- [EXERCISE OBJECTIVE]: From the headings of the cycling forum thread below, list every distinct username, once each.

Beaverton itself is suburban hell for riding...avoid at all costs. If you're interested in a saturday morning team ride, shoot me a PM...9:30am each Saturday from a local HS parking lot near Beaverton. race/club team...mostly Cat. 3 but we like everyone.


----------



## karlkras (Nov 25, 2005)

bahueh said:


> 9:30am each Saturday from a local HS parking lot near Beaverton. race/club team...mostly Cat. 3 but we like everyone.


I've heard that one before.


----------



## Dank (Nov 26, 2006)

When does it start getting warm, like in the 60's?


----------



## Poppadaddio (Apr 15, 2007)

*Some Time After the Fourth of July*

If we're lucky.


----------



## karlkras (Nov 25, 2005)

Spring is a funny thing here. It is very often that we get an early hot stretch during May... can be 70+ for a week or two, just to start raining again for another month and then start warming up in July. However, with global warming issues, all guesses are out the window.


----------



## Wookiebiker (Sep 5, 2005)

Dank said:


> When does it start getting warm, like in the 60's?


Sometimes....we get a week or three in late February and early march, but then it cools back down until April.

April is when you can really start to get out and ride more comfortably. The rain starts to subside, the temps get up into the upper 50's lower 60's and it's just hit or miss.

For good sustained weather....July is where it's at. June generally is kind of a wet month for some reason, but July, August and September are usually awesome! Just a couple days of rain, temps in the mid to upper 70's and maybe a week total of 90 degree + days.

Also, around April is when the days start getting long enough you can get in 1.5 hours after work without using lights.


----------



## Dank (Nov 26, 2006)

OK, now that I know where the hilly rides are, where can I go to recover?


----------



## karlkras (Nov 25, 2005)

Sorta depends on what your definition of "recovering" would be...


----------



## dead flag blues (Aug 26, 2004)

Ride your fixie down Alberta?


----------

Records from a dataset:

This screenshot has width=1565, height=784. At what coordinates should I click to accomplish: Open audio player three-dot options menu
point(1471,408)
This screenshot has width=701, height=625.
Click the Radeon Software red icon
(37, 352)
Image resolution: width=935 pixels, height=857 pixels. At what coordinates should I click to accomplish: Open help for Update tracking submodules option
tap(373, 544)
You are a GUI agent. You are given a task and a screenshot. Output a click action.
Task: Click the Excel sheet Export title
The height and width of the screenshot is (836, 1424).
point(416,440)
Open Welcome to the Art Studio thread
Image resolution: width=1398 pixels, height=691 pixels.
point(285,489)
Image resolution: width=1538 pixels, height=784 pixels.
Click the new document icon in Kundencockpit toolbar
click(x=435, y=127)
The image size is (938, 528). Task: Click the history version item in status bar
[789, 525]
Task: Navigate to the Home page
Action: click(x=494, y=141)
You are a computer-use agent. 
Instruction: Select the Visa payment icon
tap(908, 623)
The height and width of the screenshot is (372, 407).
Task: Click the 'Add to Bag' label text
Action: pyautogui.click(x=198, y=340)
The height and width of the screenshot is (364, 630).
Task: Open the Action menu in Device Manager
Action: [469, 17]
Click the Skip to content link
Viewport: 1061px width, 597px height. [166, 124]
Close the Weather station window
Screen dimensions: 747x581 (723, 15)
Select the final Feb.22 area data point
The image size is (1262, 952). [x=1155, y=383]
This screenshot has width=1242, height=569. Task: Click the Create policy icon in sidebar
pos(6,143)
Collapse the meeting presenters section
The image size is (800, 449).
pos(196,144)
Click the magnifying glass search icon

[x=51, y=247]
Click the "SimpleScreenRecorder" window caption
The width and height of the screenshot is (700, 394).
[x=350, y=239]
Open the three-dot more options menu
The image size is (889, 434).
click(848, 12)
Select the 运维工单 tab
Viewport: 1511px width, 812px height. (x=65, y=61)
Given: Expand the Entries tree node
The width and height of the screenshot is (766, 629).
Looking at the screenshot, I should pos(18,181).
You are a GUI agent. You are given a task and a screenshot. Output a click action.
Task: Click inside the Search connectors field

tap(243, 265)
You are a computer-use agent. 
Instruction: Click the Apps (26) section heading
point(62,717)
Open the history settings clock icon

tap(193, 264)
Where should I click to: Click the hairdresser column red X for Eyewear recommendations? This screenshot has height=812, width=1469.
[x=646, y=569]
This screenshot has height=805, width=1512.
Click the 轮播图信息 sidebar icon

- [RESPONSE TO THIS TASK]: karlkras, Dank, Poppadaddio, Wookiebiker, dead flag blues